** To do **
Only the pictures are to be omitted; everything else in the listing must be reproduced exactly.

** Data provided **
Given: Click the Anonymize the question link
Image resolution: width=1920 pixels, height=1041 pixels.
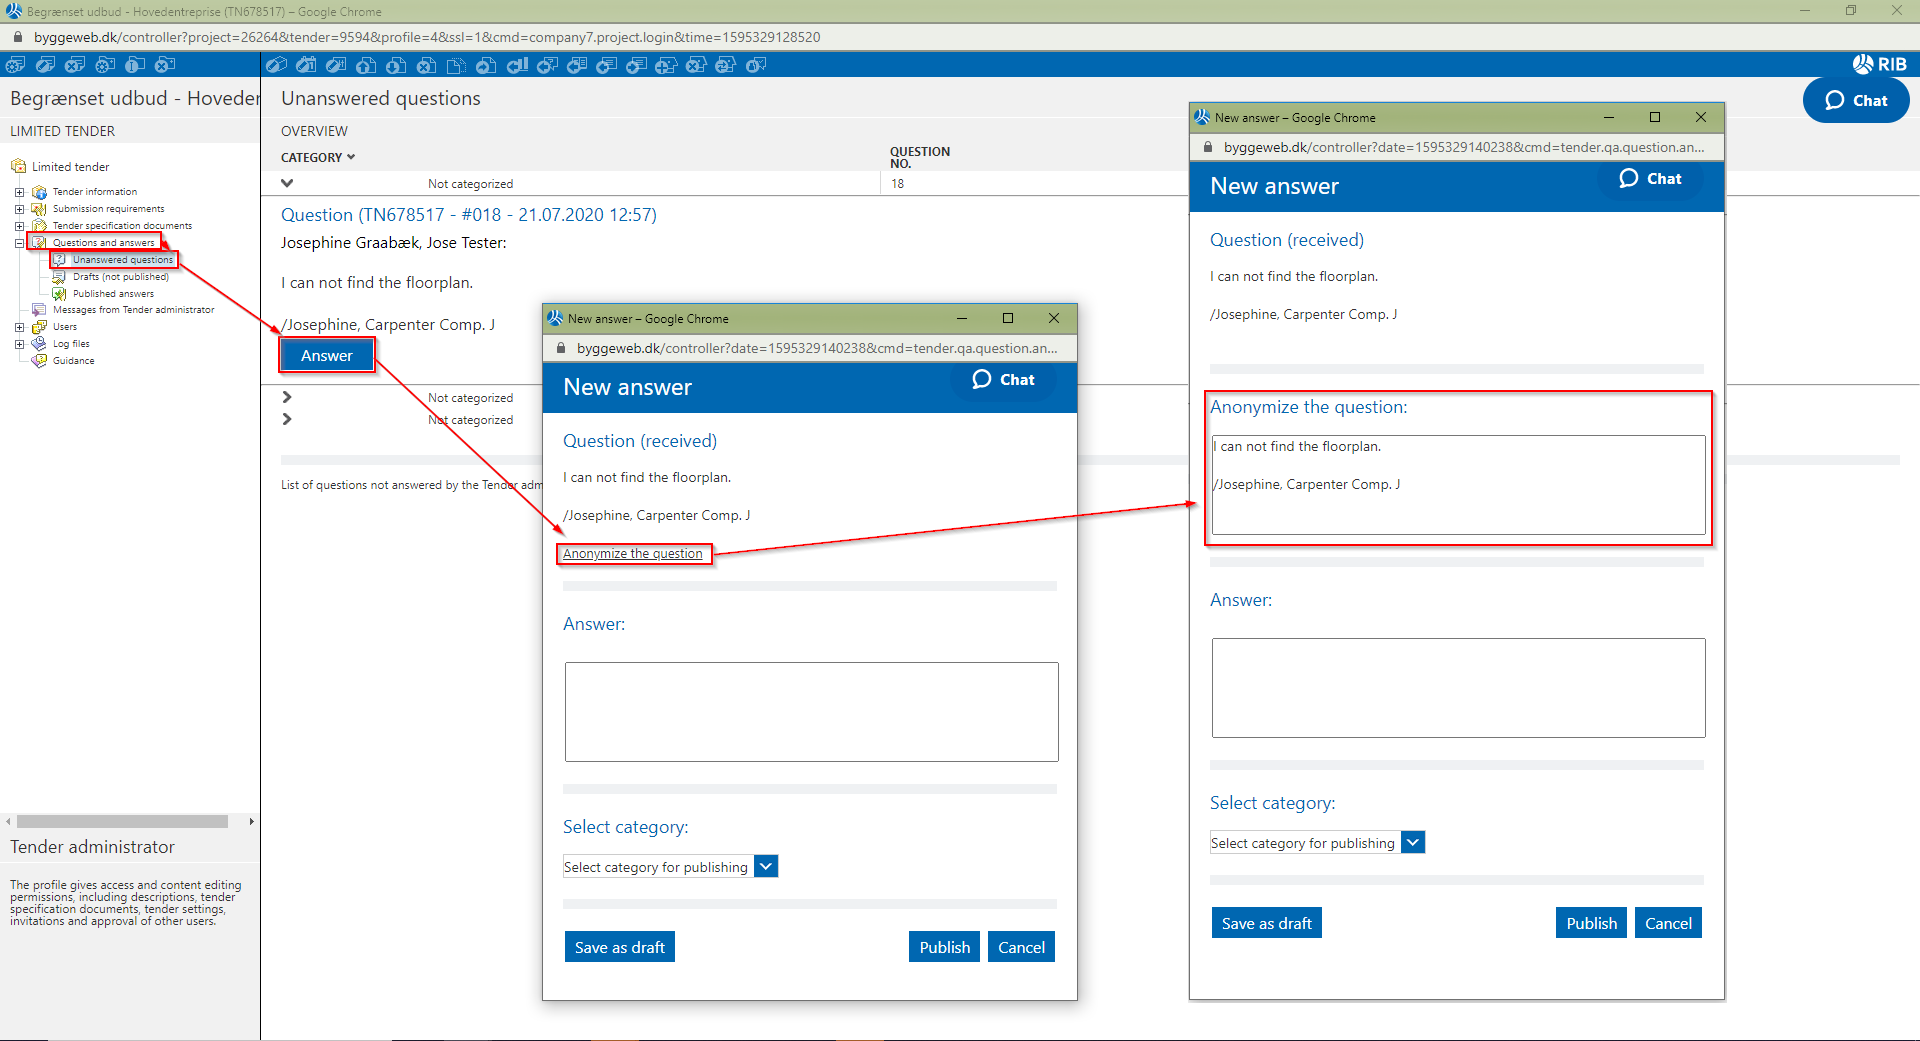Looking at the screenshot, I should tap(632, 554).
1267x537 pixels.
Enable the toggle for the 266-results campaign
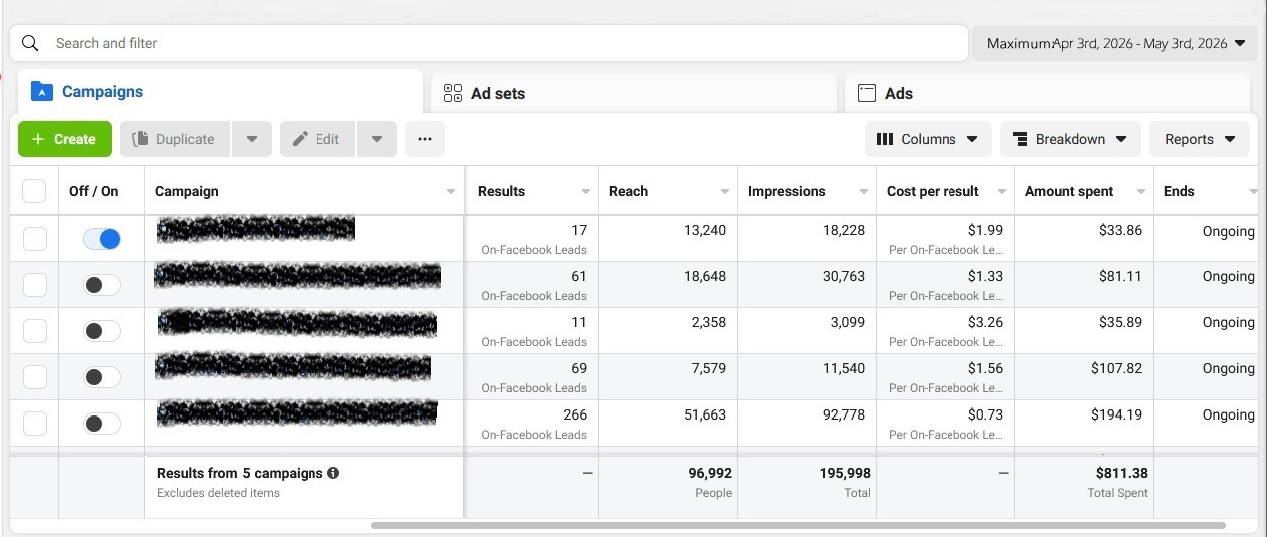tap(102, 423)
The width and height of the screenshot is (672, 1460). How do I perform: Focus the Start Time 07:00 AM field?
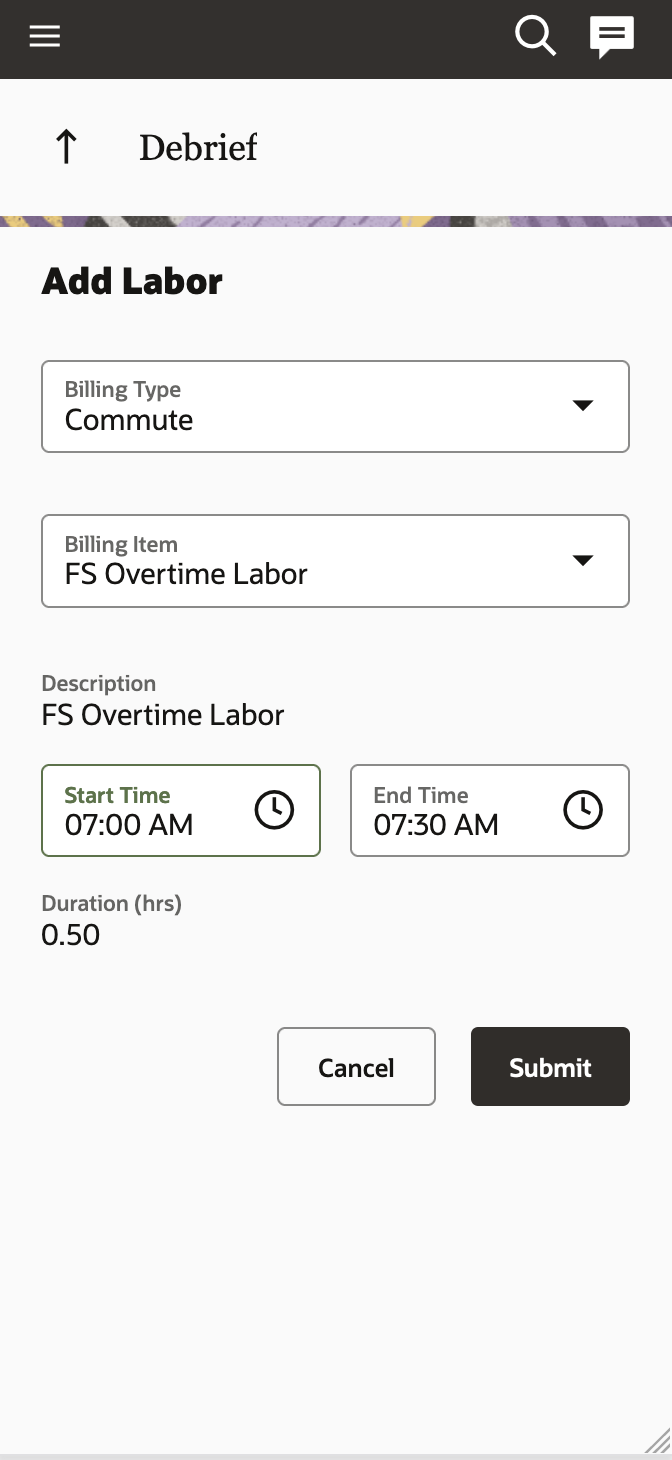tap(181, 811)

** Solution to the problem **
Given: Click the Anonymize the question link
Image resolution: width=1920 pixels, height=1041 pixels.
Looking at the screenshot, I should tap(632, 554).
1267x537 pixels.
Enable the toggle for the 266-results campaign
tap(102, 423)
The width and height of the screenshot is (672, 1460). How do I perform: Focus the Start Time 07:00 AM field?
tap(181, 811)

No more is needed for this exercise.